Überall schlug er zu und ich konnte mich einfach nicht währen. Stöhnend vor schmerz krümmte ich mich, während er immer weiter auf mich einschlug. Es schmerzte, mehr als das. Ich konnte mich vor schmerz kaum bewegen, doch mein wimmern lies ihn nur noch mehr zu schlagen, doch als es auf einmal klingelte, hielt er in seiner Bewegung inne und man hörte nur mein schmerzendes Stöhnen und meine leise Schluchzer, die ich versuchte zu unterdrücken. ,,Hör gefälligst auf das was ich dir sage'' zischte er gefährlich und taumelte dann in Richtung seines Zimmers. ,,Und räum auf, die Party hat gestern stattgefunden, heute nicht'' meinte er und warf dann seine Zimmertüre zu.

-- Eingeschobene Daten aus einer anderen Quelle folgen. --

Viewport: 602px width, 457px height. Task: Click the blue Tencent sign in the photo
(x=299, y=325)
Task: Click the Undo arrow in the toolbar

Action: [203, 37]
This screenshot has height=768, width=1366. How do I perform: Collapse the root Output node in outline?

Stöhnend rappelte ich mich auf und humpelte dann ins Badezimmer.

Jeder einziges Körperteil schmerzte und ich dankte Gott dafür, dass jemand geklingelt hatte, denn so hatte er wenigstens von mir abgelassen, ich will nicht wissen, was er noch alles getan hätte, wenn es nicht geklingelt hätte. Als ich in den Spiegel sah, hielt ich geschockt meine Hand vor den Mund. Mein rechtes Auge war blau angeschwollen, aus meiner Nase lief Blut und eine Wangen waren komplett rot von den Backpfeifen.

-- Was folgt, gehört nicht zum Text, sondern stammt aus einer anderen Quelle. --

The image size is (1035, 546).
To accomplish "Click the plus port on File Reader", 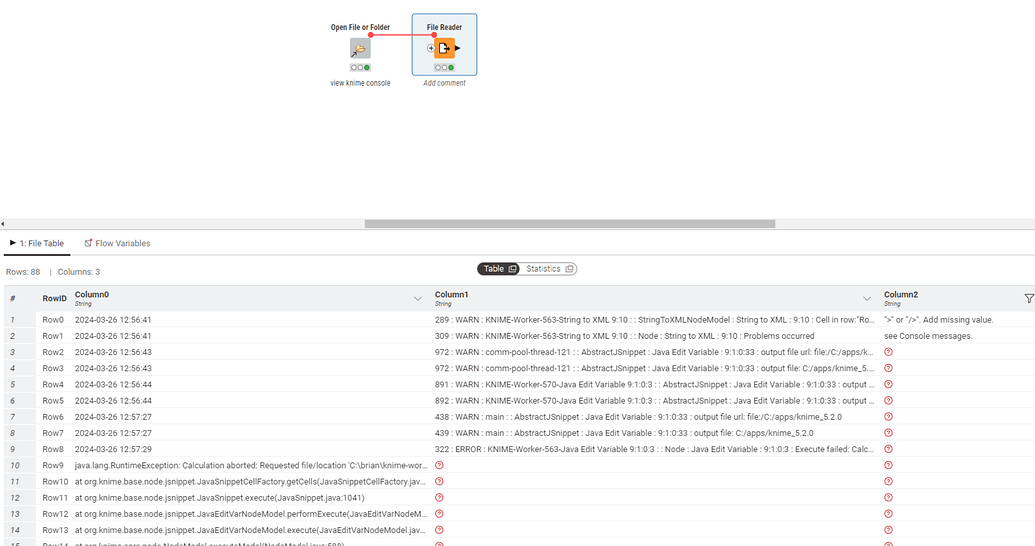I will tap(431, 48).
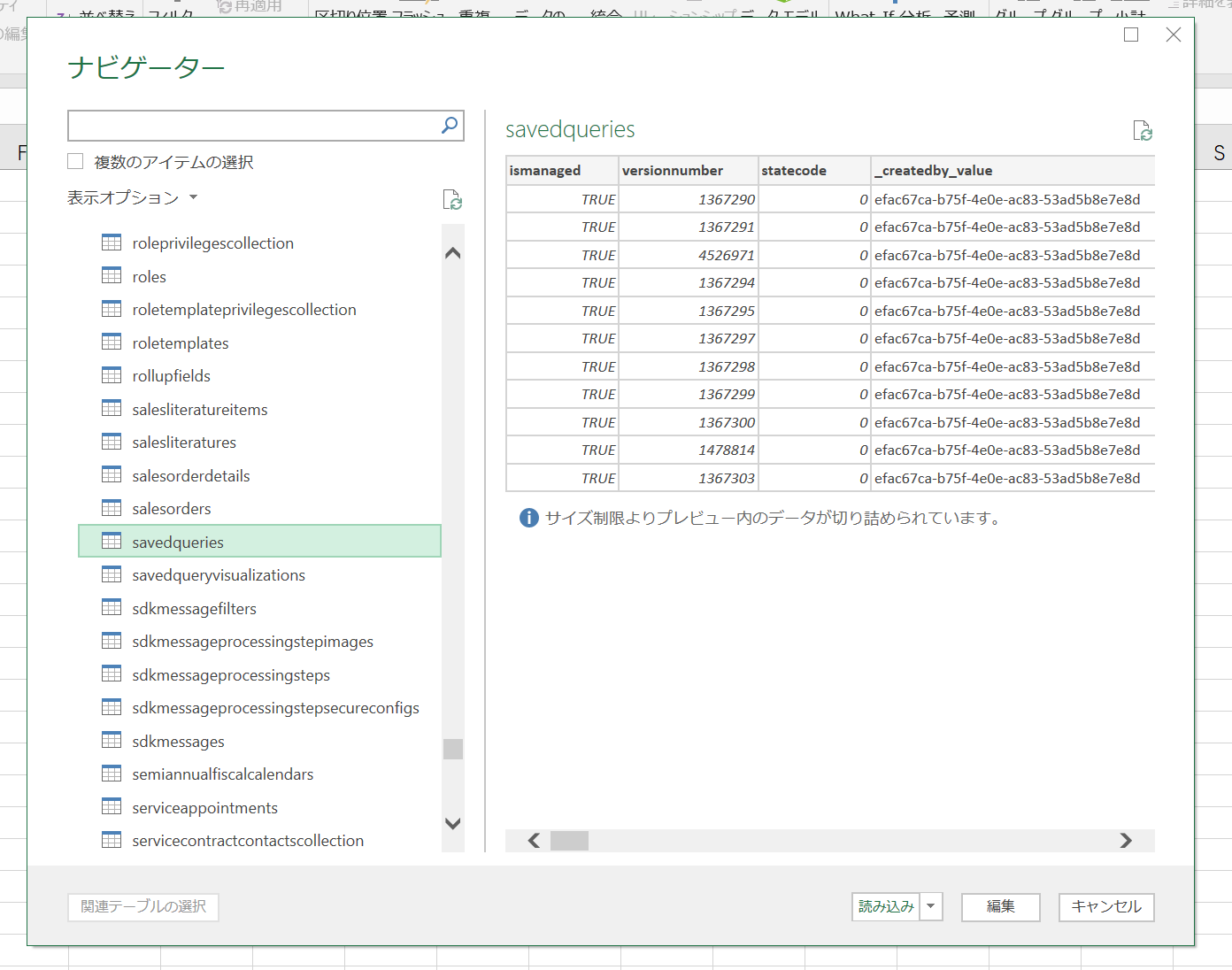
Task: Check the box to select multiple items
Action: (x=75, y=161)
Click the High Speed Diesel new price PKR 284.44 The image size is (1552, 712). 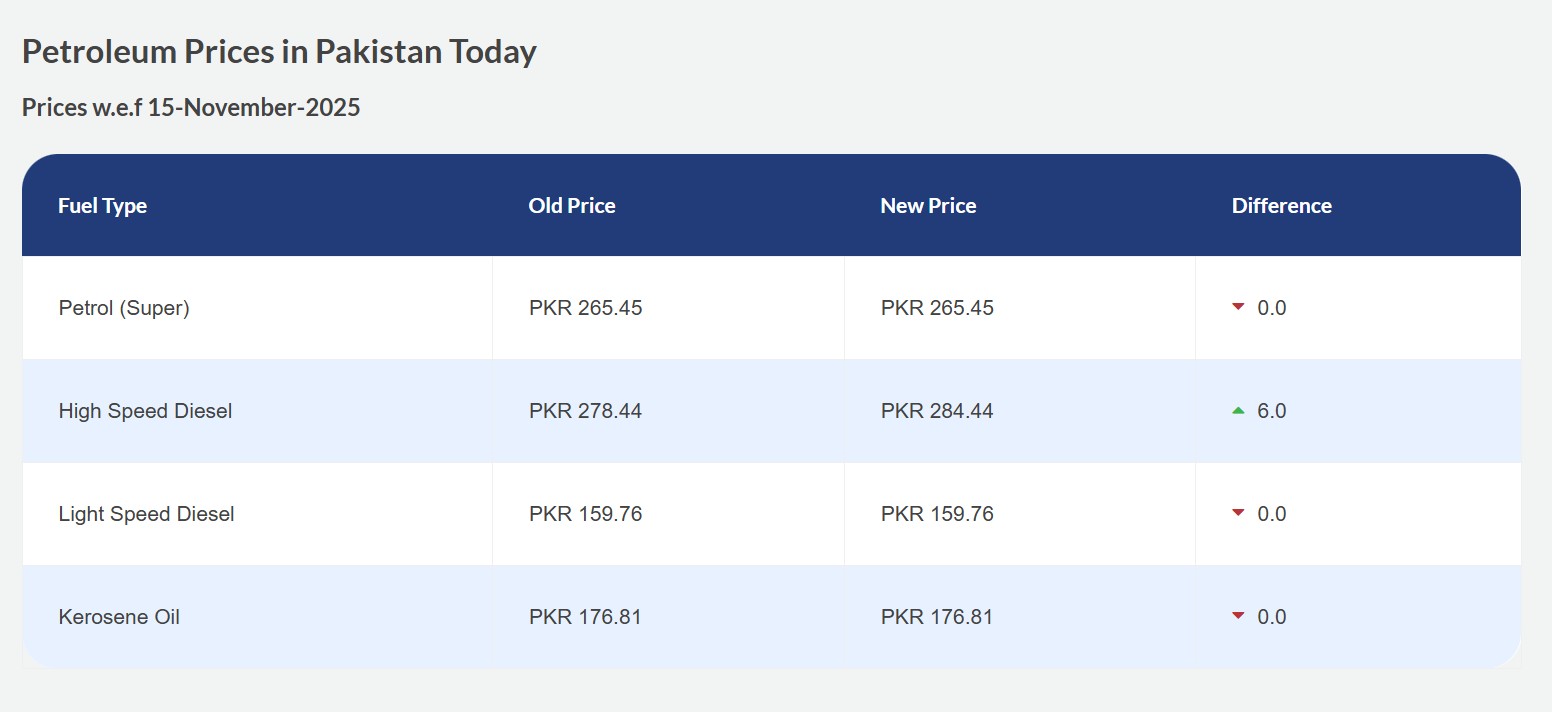[937, 411]
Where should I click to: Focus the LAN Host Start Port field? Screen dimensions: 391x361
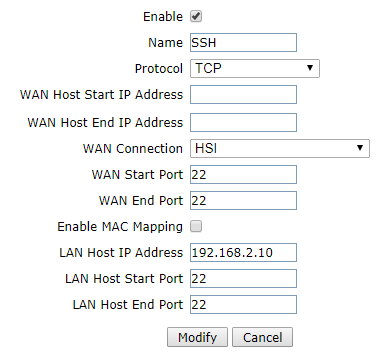[243, 278]
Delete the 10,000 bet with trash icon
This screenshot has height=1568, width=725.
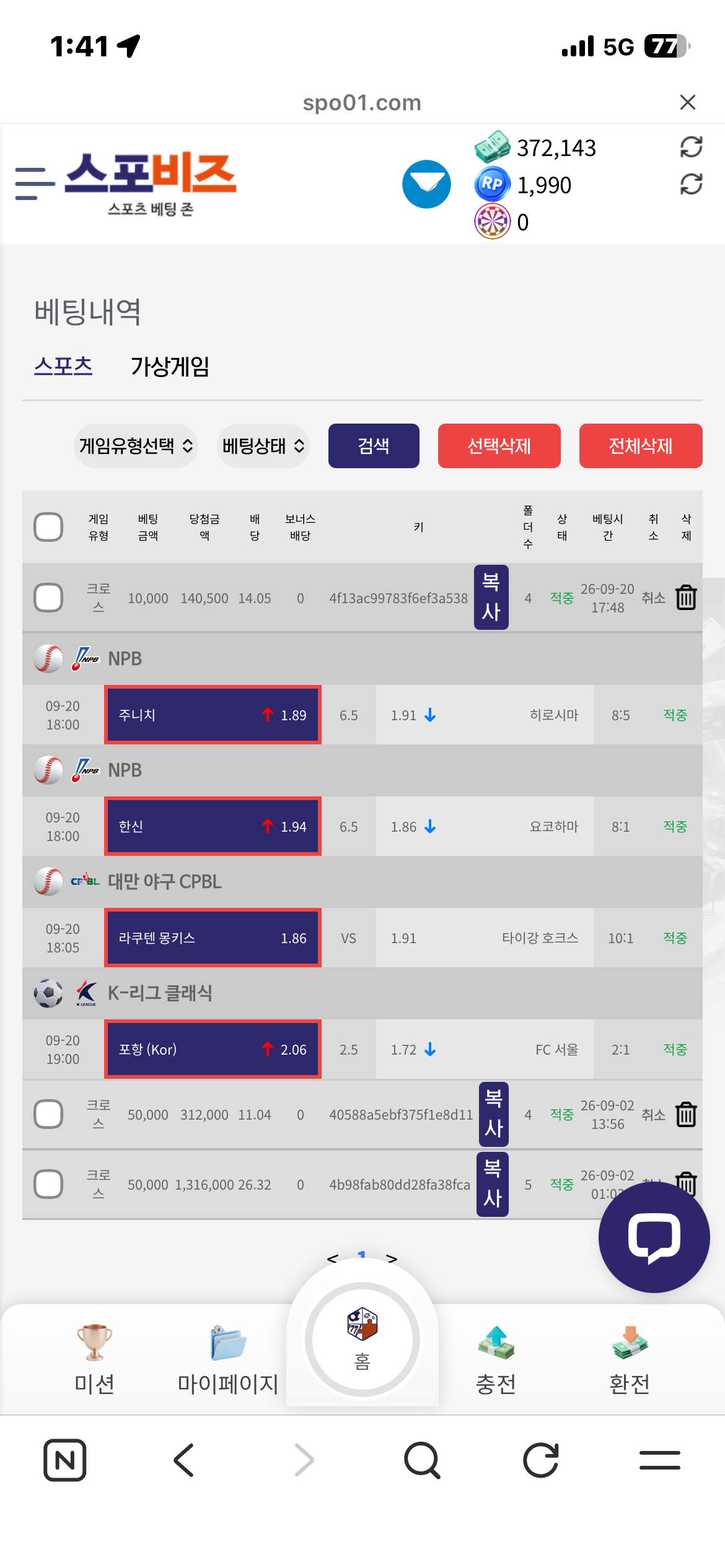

Nachdem ich mich etwas verarztet hatte und irret zwei Schmerztabletten eingeworfen hatte, fing ich an auf zu räumen, zwar langsam, aber ich tat es, obwohl mein Körper bei jeder Bewegung schmerzte. Als ich endlich den ganzen Müll zusammen geräumt hatte, schnappte ich mir die vollen Mülltüten und ging nach unten. Bei jeder Stufe zog ich zischend die Luft ein und war umso froher als ich unten war. An den Mülltonnen angekommen, warf ich endlich die Säcke einen. ,,Lou?'' hörte ich Lins Stimme hinter mir, weshalb ich vor schock zusammen zuckte, mich aber nicht umdrehte. Sie sollte mich so nicht sehen. Nicht mit den ganzen Verletzungen.

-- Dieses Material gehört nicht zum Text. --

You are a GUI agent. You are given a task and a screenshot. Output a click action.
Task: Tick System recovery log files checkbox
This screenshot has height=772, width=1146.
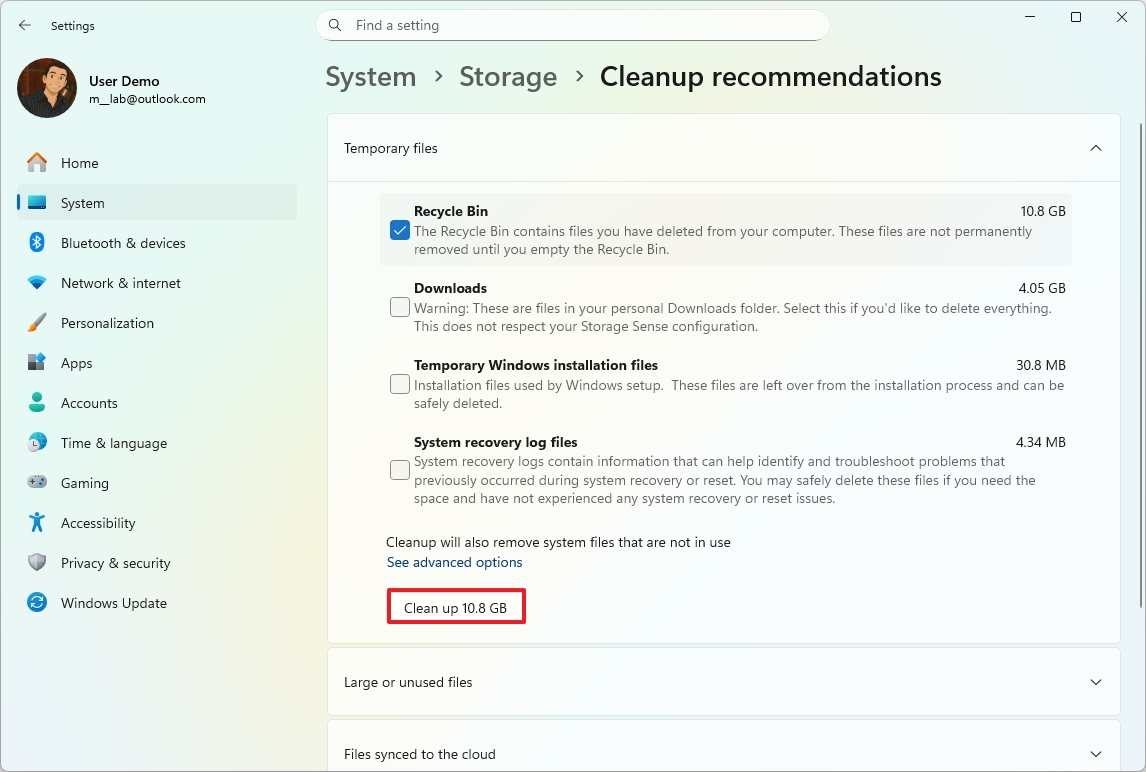(400, 470)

,,Was machst du hier?'' fragte ich, doch wandte ihr noch immer den Rücken zu. ,,Gucken was mit dir los ist. Du bist ander, komisch. Was ist passiert?'' fragte sie mich, doch ich blieb still und bewegte mich nicht. ,,Lou?'' zog sie an meinen Arm, während Tränen mir in die Augen schossen. Ich kann nicht mehr. Kurz schluchzte ich, als ich mich einfach umdrehte und ihr in die Arme viel. ,,Was ist denn los?'' streichelte sie sanft über meinen Rücken, was mir zeigte, dass sie meine Verletzungen noch nicht bemerkt hatte. ,,Lou?'' fragte sie nach, als ich ihr nicht antwortete, doch als sie sich von mir lösen wollte, hielt ich sie fest. ,,Bitte sag niemanden was'' nuschelte ich an ihrem Ohr, als meine Tränen schließlich etwas weniger geworden waren.

,,Mach ich nicht, was ist denn nur los?'' fragte sie erneut und löste sich wieder von mir, dieses mal lies ich es zu. Als sie mir ins Gesicht sah, wurden ihre Augen immer größer, füllten sich mit Tränen und musterte mich völlig schockiert und besorgt zu gleich. ,,Wie ist das passiert? und komm mir jetzt nicht mit Training oder so'' sagte sie schockiert. ,,Können wir morgen drüber reden?'' fragte ich kleinlaut, doch sie schüttelte energisch den Kopf. ,,Nein, sag es mir jetzt'' meinte sie, was ich mir schon gedacht hatte. ,,In deinem auto'' deutete ich auf den Range Rover, den ich zuvor gar nicht war genommen hatte.